Listed records:
+-------+

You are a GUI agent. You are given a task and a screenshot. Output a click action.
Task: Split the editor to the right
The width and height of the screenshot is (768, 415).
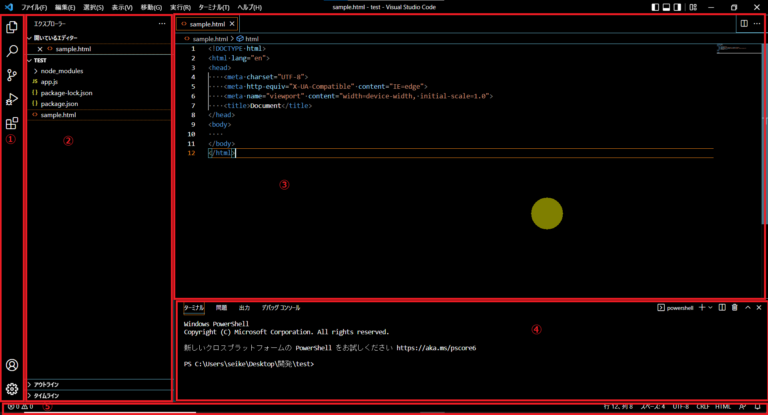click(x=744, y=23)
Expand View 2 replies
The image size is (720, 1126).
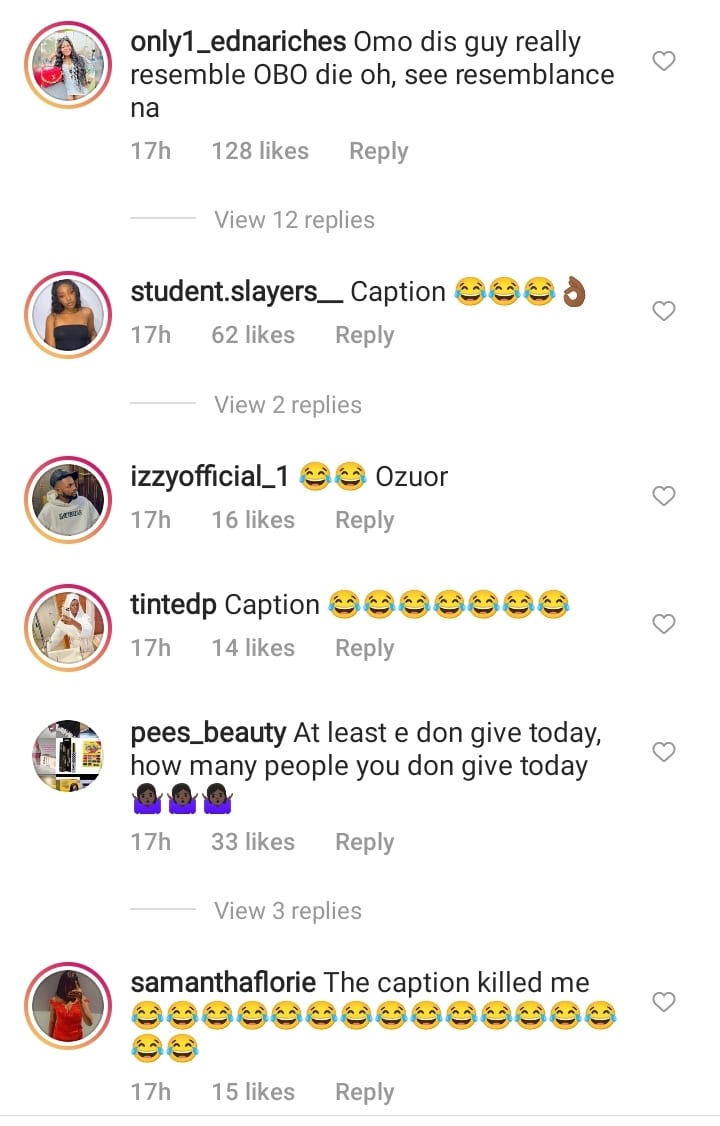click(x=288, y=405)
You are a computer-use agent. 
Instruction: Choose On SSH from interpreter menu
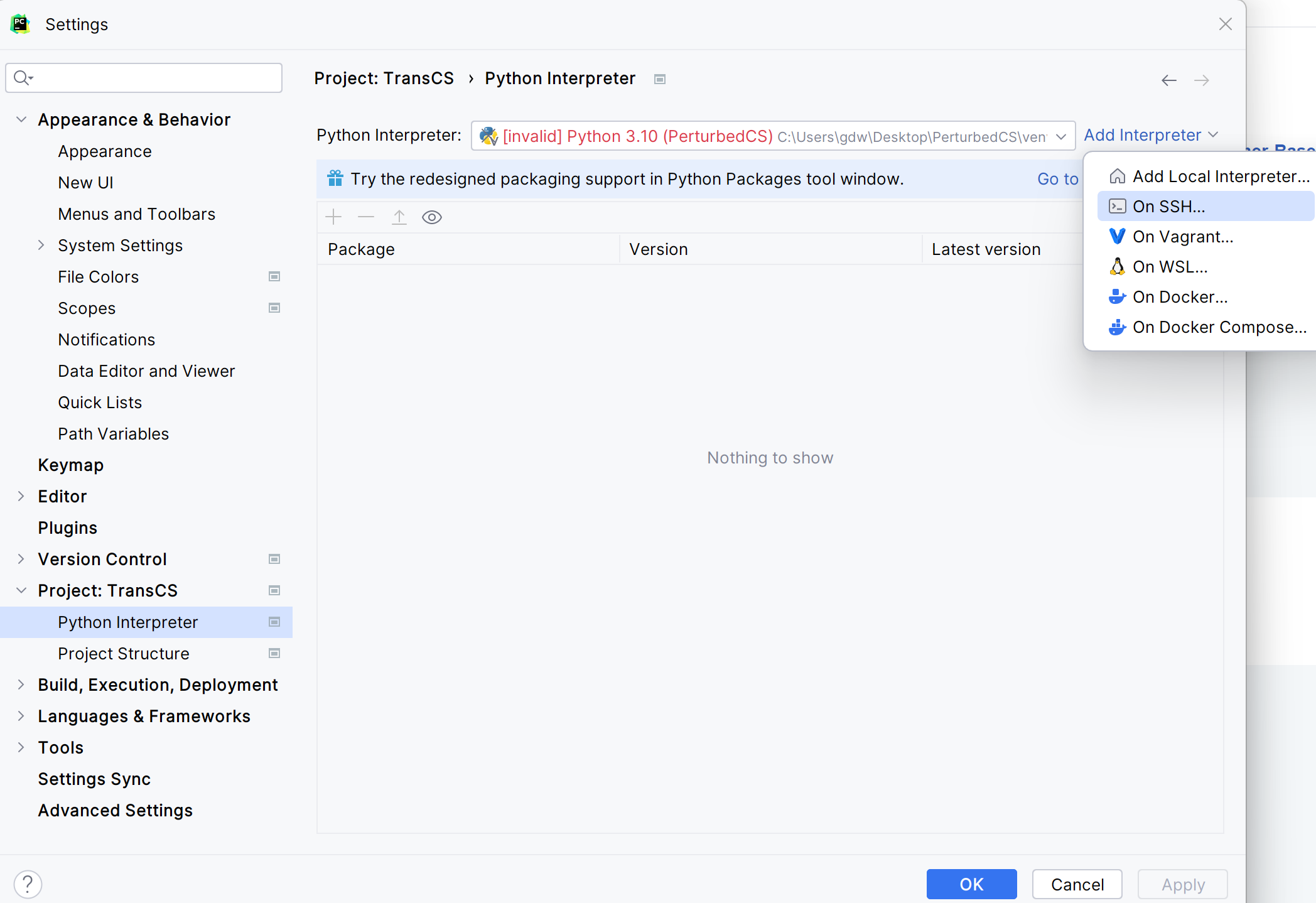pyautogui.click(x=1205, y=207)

+-------+

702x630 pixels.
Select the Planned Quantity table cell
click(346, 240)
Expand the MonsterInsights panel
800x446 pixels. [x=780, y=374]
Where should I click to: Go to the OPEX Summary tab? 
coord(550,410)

+-------+

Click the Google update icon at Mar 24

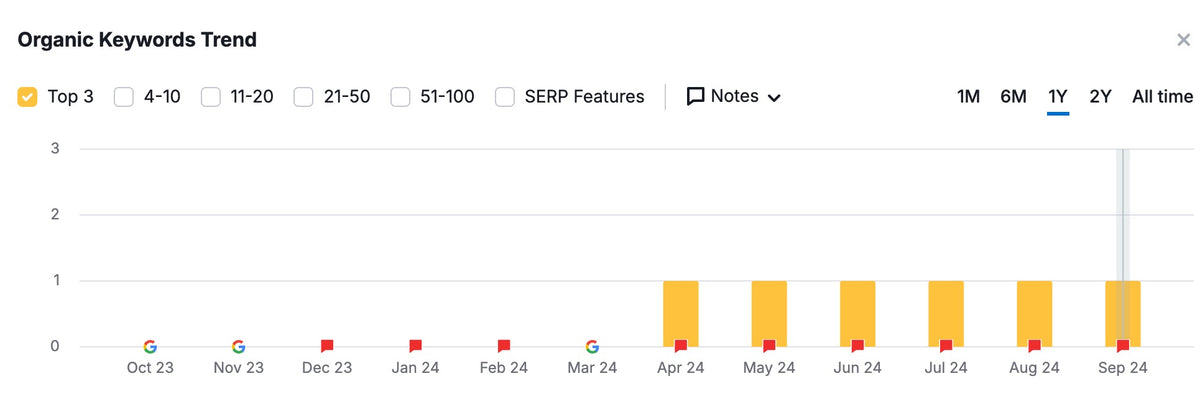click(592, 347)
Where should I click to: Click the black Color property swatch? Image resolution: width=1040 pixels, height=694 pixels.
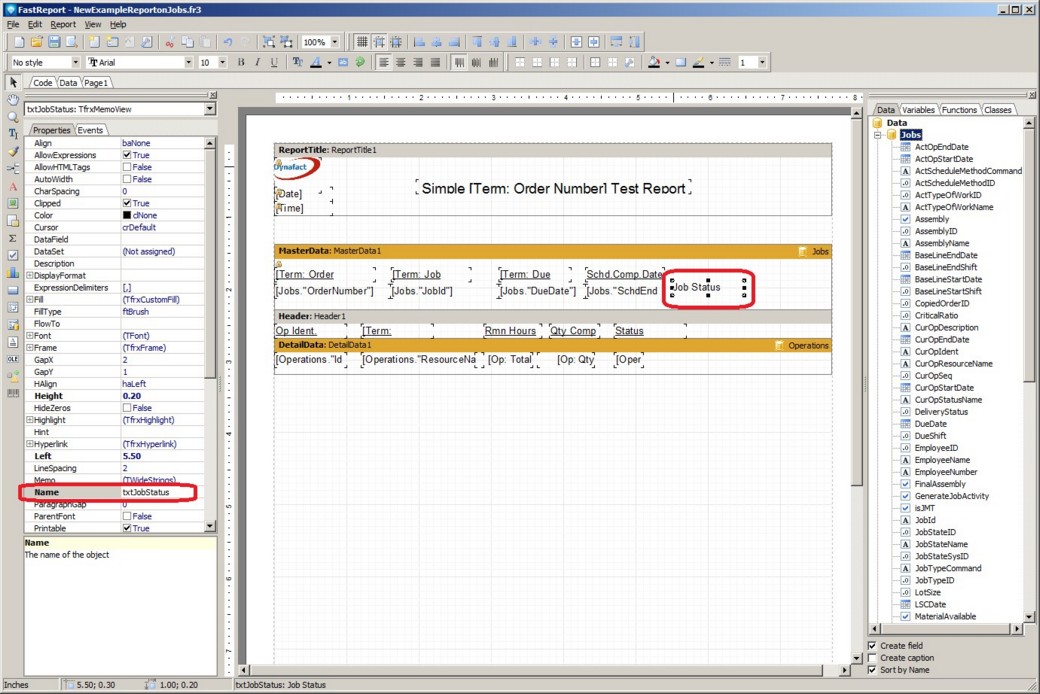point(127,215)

+-------+

Go through the listing above. Show each line where the word "agent" is found.

You are a GUI agent. You are given a task and a screenshot. Output a click action.
You are a computer-use agent. 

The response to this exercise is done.